I found the letters and squirrelled them away. My brother hadn’t wanted her diaries or various books she’d started to write and given up on, he hadn’t wanted anything; so I never told him about the letters. Over the year and a half since her death, when things felt desperately low or I was at a loss in the world, my fingers would reach for them.
Selfishly, when we found out she was terminal, after the cancer who’d felt the surgeons knife and sneaked into her liver, lying dormant whilst we all moved on with our lives, choosing that moment to rear it’s ugly head as we all stopped to let out our breath; I’d begged her for letters. I wanted a letter for my 30th, for my wedding day, for the birth of my first child, for Christmas, for Tuesday, for every single moment she wouldn’t be there.
What did I expect her to write? ‘Sorry I’m not there, have a great wedding, try not to get too drunk, you look beautiful, great choice on the dress! I hope you didn’t choose open shoes which reveal your weird monkey toes – you didn’t get them from me!‘ to which I would naturally cry and ruin all the expensive wedding make-up, then stare at my feet and declare that we had the exact same weird toes and I’d definitely got them from her!
No it was selfish of me to ask her to give me something of her for the moments she’d never live to see. In the end she wrote a short note for my birthday, shared her favourite poem and provided some plumbing advice; I’m sure she meant to put more down in the little notebook she left me but cancer waits for no pen.
But the letters, the letters I stole. She wrote them to herself and never needed the strength within, but I did!
The early ones were an explanation of why she was writing them in the first place, to remember what it felt like to be physically strong, to keep positive, mind over matter and all that. The later ones however, well, she was smashed! I mean full on drunk as a skunk!
They were written at 3am after a bottle or two of red wine, she’d inevitably called her best friend first to drunkenly sob. Not me, she didn’t call me, I’d have called her but she was protecting me, shielding me from the fear. I’m thankful for this because I wouldn’t have been capable of giving a speck of the strength she so easily gave others.
I sat on that bed, in a stranger house, my hair dripping down my back and read the last of her words. She was crying in both of them, scared and alone in the dark. She wrote how she longed for her father, how she ached for a hug from him, for his strength.
She discussed how she recalls pulling away from her own mother, thinking there would always be more time for that relationship later and there never was. She said she felt my brother and I pull away from physical contact over the years.
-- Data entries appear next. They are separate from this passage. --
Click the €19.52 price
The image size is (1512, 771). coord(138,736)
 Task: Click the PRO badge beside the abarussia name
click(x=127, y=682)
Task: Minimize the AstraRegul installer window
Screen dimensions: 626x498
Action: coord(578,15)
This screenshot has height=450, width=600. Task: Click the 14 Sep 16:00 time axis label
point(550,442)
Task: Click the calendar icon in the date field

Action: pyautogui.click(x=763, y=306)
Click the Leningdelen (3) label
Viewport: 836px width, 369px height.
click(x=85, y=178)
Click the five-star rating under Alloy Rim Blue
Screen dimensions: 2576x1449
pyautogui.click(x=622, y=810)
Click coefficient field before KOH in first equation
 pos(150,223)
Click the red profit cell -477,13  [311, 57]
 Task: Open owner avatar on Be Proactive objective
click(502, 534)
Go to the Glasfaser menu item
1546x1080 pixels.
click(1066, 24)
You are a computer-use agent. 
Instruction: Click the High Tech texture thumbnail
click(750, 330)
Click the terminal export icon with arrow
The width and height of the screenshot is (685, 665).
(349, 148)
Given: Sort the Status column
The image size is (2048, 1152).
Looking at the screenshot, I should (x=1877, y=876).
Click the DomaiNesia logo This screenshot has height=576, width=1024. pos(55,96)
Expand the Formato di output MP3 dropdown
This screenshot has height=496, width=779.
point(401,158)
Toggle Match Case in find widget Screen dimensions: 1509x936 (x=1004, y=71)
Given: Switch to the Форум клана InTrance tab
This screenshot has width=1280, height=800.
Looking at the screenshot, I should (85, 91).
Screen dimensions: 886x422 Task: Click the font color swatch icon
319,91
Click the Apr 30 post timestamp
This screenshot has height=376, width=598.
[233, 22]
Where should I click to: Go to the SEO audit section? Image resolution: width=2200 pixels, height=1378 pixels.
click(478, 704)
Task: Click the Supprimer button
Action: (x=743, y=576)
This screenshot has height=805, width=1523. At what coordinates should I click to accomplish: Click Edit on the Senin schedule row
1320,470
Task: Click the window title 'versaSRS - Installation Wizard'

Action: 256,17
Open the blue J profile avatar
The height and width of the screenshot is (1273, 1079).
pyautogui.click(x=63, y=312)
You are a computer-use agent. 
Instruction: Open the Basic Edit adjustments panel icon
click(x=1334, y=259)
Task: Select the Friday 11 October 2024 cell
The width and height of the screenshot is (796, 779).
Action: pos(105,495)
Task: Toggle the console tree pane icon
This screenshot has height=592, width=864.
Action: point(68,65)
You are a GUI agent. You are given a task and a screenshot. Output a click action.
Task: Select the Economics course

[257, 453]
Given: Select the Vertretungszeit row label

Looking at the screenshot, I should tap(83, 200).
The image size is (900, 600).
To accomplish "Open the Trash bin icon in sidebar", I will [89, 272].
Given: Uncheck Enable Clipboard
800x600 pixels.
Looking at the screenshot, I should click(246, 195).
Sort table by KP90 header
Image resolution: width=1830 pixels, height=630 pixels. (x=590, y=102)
I read on ‘it’s Becky I really worry for, I can feel her pull away from me emotionally too, she’s closing herself off, I’m scared she’ll never be able to open up to people’ I put the page down, she always had a way to get right to the point with me, even from beyond the grave apparently!
I’d been pulling away then, I’d resented her being ill, burdening my life with her doctor appointments, selfishly getting cancer and then having the audacity to actually die from it! How dare she! Leaving me all alone in the big scary world that hadn’t felt quite so big when she’d been in it.
And here I was again, pulling away, hiding in a bathroom, not sharing what I was feeling. I was convinced neither Alaska nor Blonde would have been able to comprehend how I was feeling had I been able to articulate it, but I denied them the chance to try.
“How was the pool?” I asked once they returned, now dressed, my face composed to hide any of the mess I’d crumbled into in the bathroom, feeling all the more alone for it. “Not great, it was closed so we just sat in the sun for a while. You ready for Shakespeare in the park with the host tonight?” Alaska enquired. “Oooh Shakespeare with an American accent, what’s not to like about that! I smiled, pretending all was right with the world.